Thursday, November 23, 2006

A Slow Groove on My Mind

My go slow continues to be a run-away success. Last night, the Big Dude put away most of the shopping I'd had delivered (he usually leaves that to me to do and, last week, he even left some of the frozen stuff out to melt) and cleaned up the kitchen before he went to bed!

This morning, instead of tidying up the loungeroom myself, I suggested we do it together. When I looked up, he'd practically finished it alone.

I have deliberately not been very fulsome in my thanks in the last few days. I have been thanking him, but I haven't been making a big deal of it, because I think that would reinforce the idea that these things are actually my job and what he is doing is unusual and temporary. But when I said last night that I had noticed and appreciated what he'd done, he said something that I quietly found pretty funny:

"It needed to be done."

Ah, yes, my view exactly!

What is this strange magic?

The wierd part is that we haven't discussed any of it. And although there was a little chill in the air for a few hours after the yelling incident, I haven't been at all angry with him. In fact, we have really been getting on particularly well for the last few days.

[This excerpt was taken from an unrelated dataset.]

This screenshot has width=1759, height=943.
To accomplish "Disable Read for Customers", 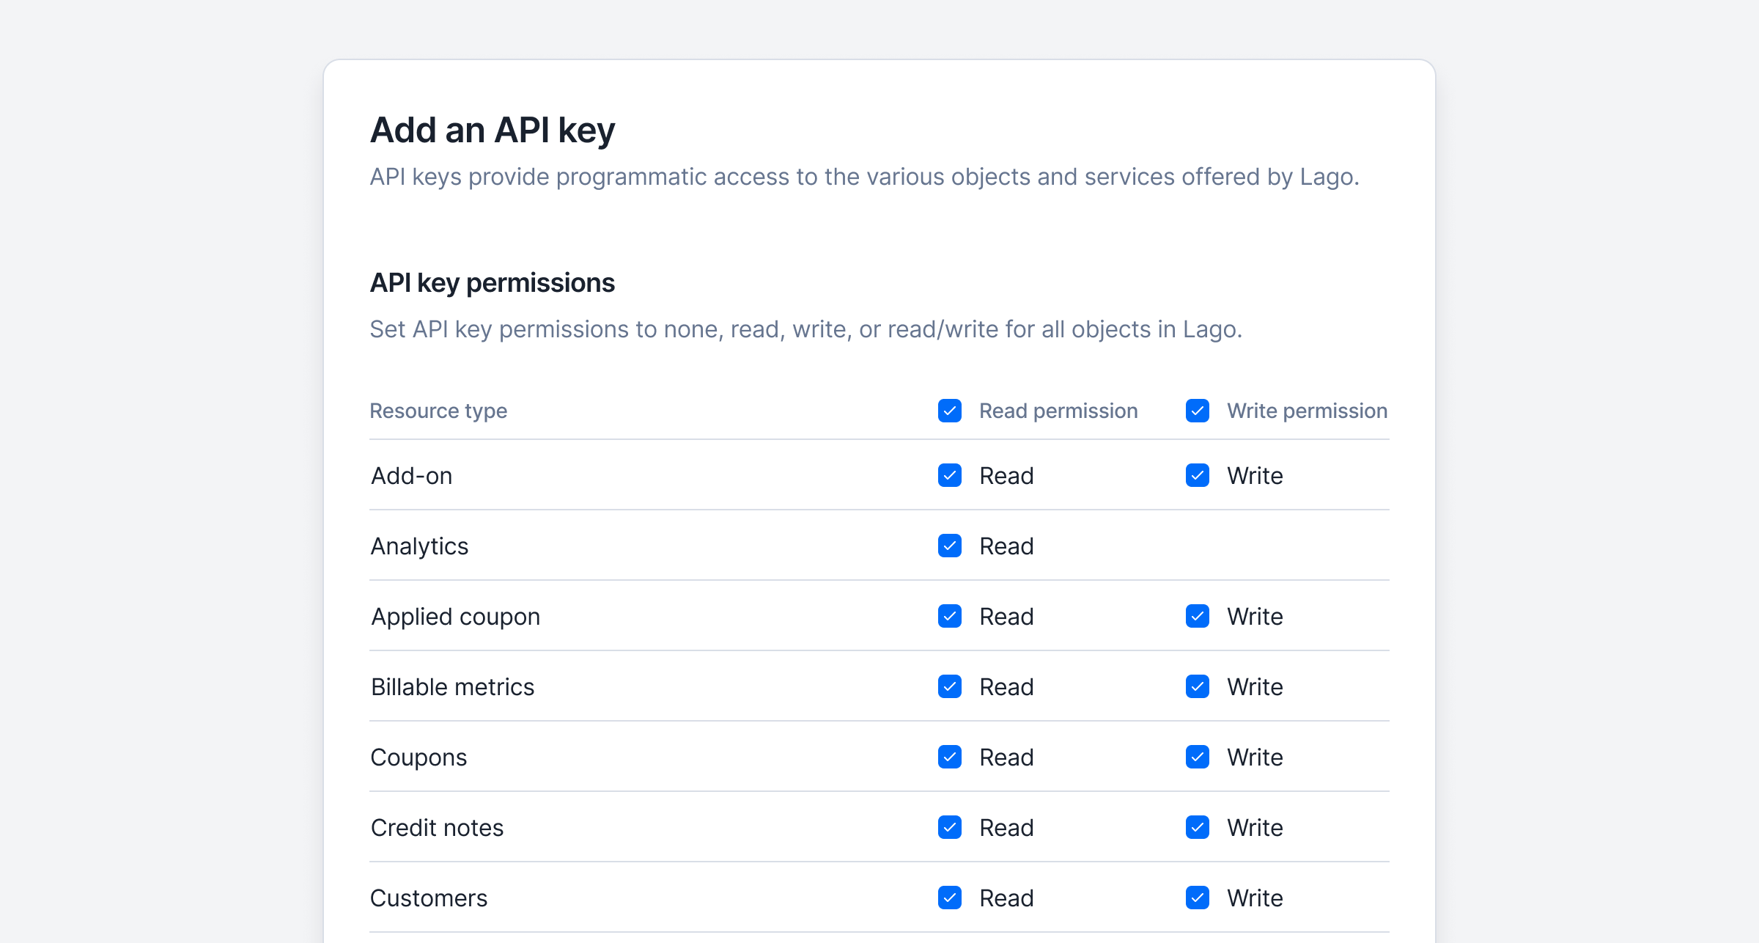I will click(950, 898).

He seems to be feeling a little better, probably because he is getting more sleep from the early nights and going out in the mornings. He is doing more around the house. And he seems more pleased to see me when I come home from work. We just seem to be interracting in a different way, without my needing to say anything at all.

And it is having a subtle effect on me, too. With a little less rushing, I seem to be calming down. I seem to be feeling more confident, more centred and taking more pleasure in my day.

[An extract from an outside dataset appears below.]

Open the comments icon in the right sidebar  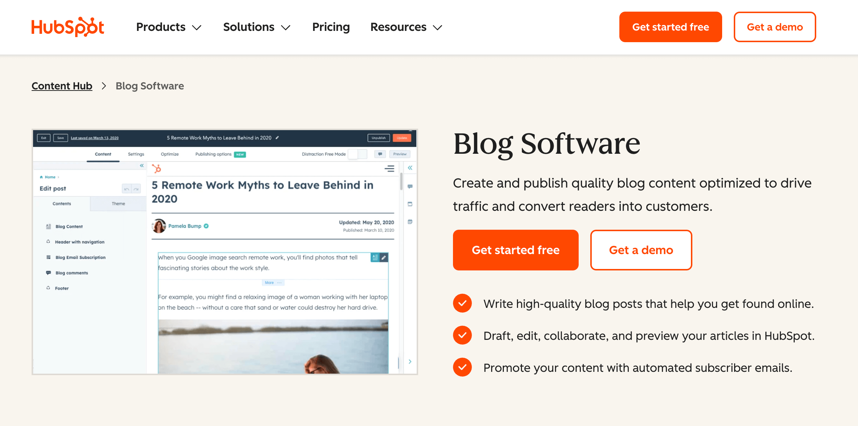click(410, 186)
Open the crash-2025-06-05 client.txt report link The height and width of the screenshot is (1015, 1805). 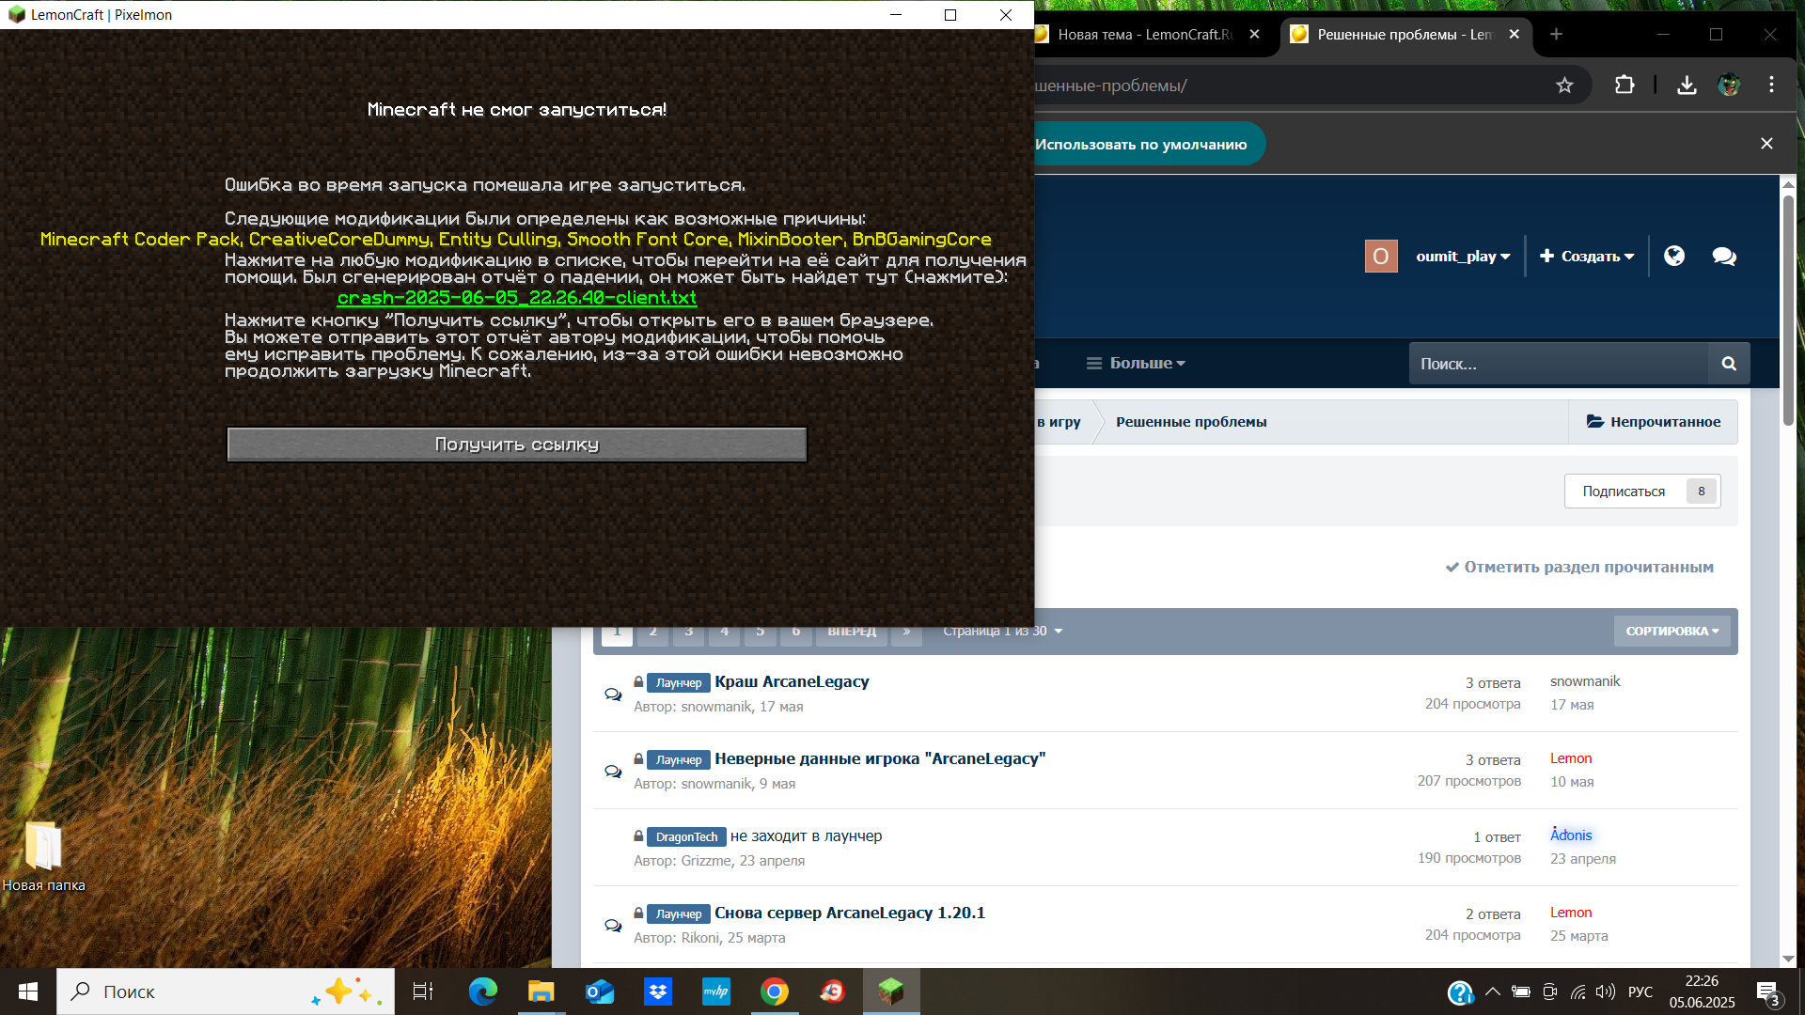tap(516, 298)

Yesterday, instead of leaving at the last possible moment, throwing my clothes on and racing for the bus (sometimes I'm still buttoning my clothes as I run), I stood in front of my wardrobe and took some real pleasure in picking something pretty to wear and making myself look nice. I strolled to the bus stop at an easy pace, enjoying the morning.

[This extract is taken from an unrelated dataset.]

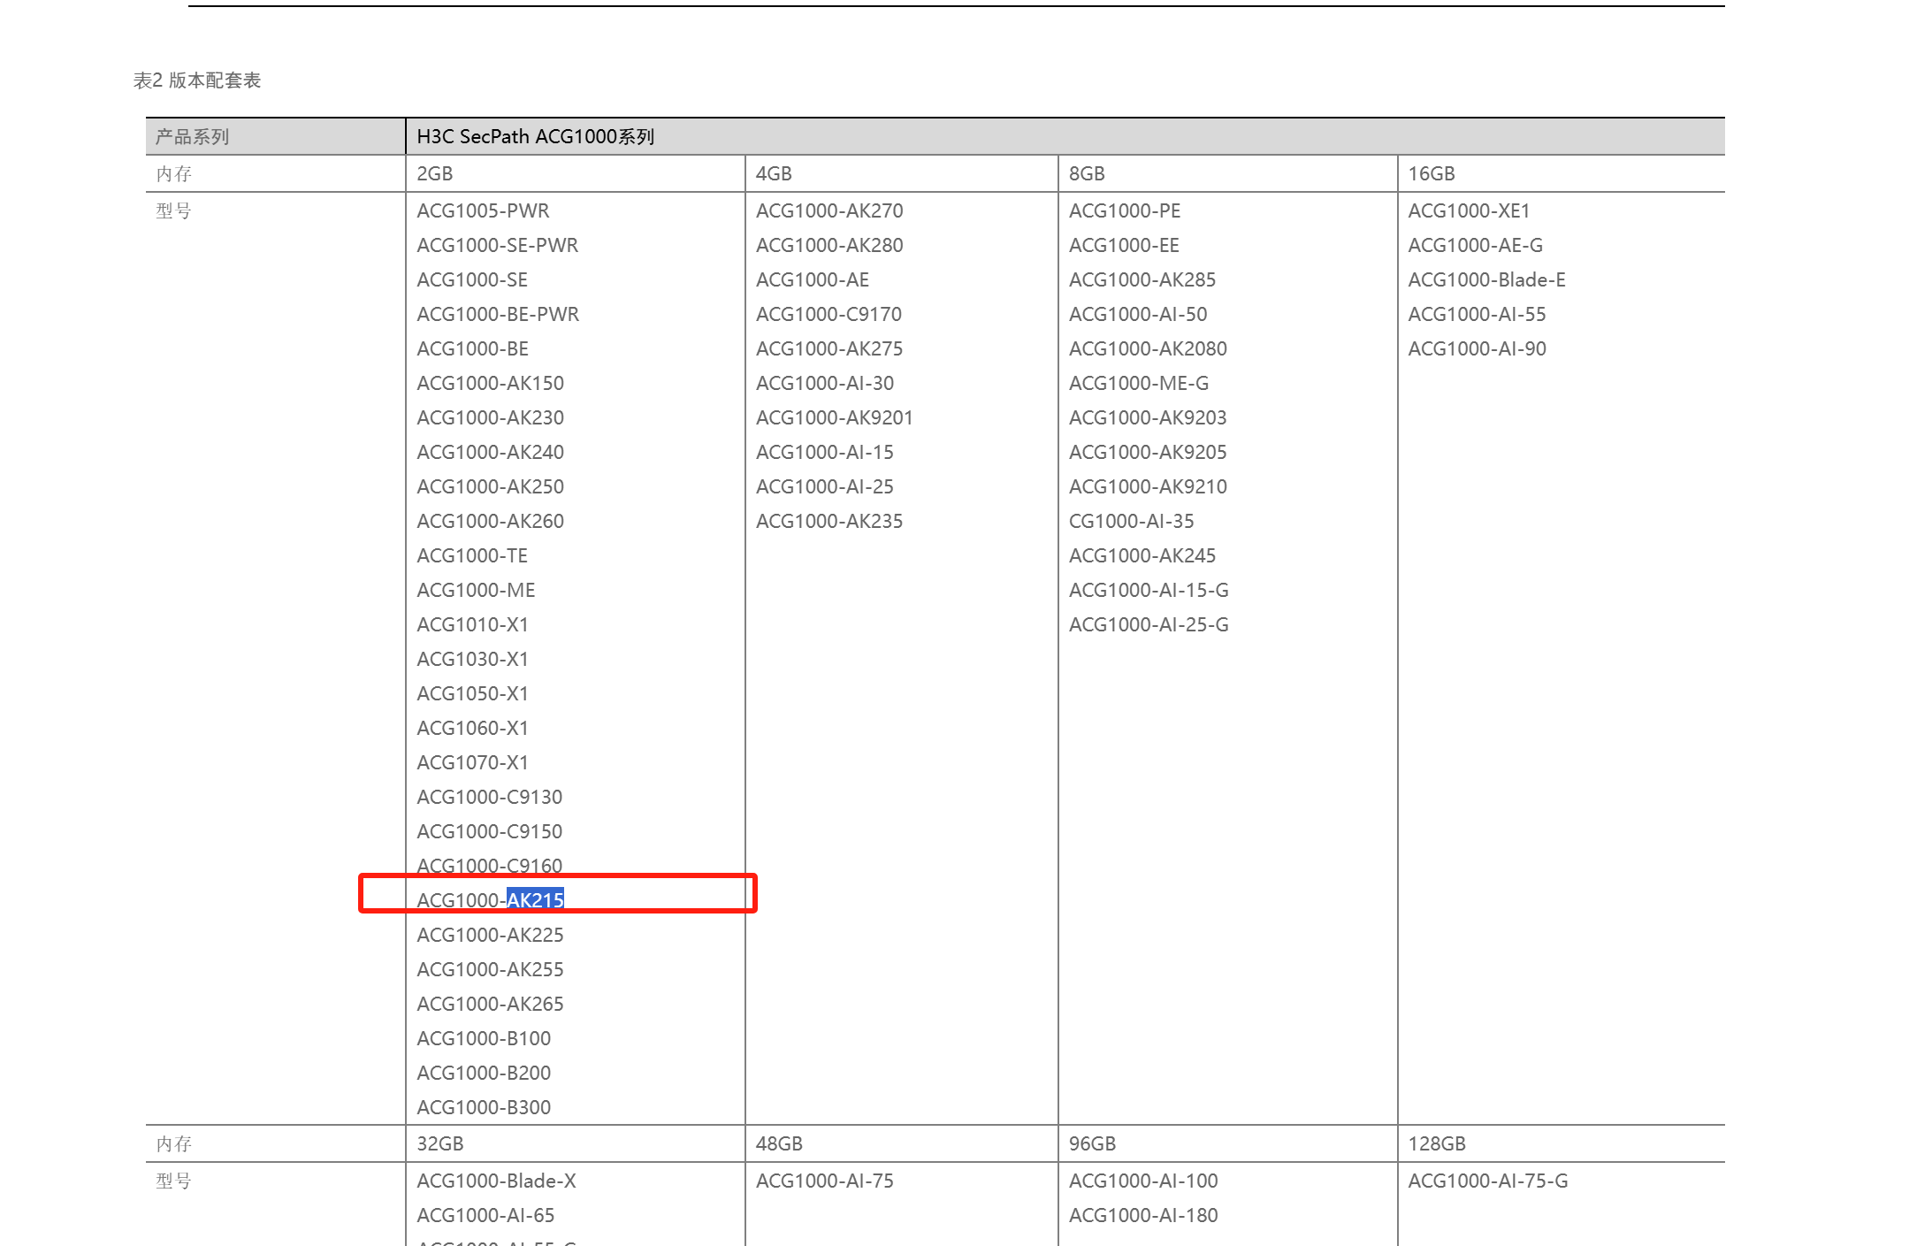Click the 128GB memory cell
Screen dimensions: 1932x1246
1436,1143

And it was like that all day. Instead of running around like a hen without a head, I was holding myself differently - straighter, more relaxed. I felt like I was breathing more deeply. I felt good.

And when I wanted a few minutes in the middle of my working day to gather my thoughts, I took that time. I made myself a coffee, sat staring into space for a bit, and had a more than usually productive afternoon as a result.

Time. It has been ruling my life - the ticking of the clock. Trying to cram in as many things as a person can conceivably do in any given minute. It's not right.

I don't just want to be on a go slow in my relationship - I want to seriously slow down my life and even to slow down my mind. I am very interested in this Slow Movement site.

And I have been humming an old Pointer Sisters song under my breath:

I'm tired of fast moves
I've got a slow groove
On my mind...

2 Comments:

Anonymous Anonymous said...

Sometimes just a few tiny changes or bits of effort make all the difference. Glad things seem to be getting better for you guys.

1:56 PM  
Blogger Fiona said...

Happy happy happy for you Emily !!!

Sometimes we enforce that rushed approach to life, on ourselves. Must do this, must do that, must excel, must be there for everyone. We spin and spin and spin and sometimes just end up doing it all, and none of it that well.

I'm glad it's working out so well for all of you hon.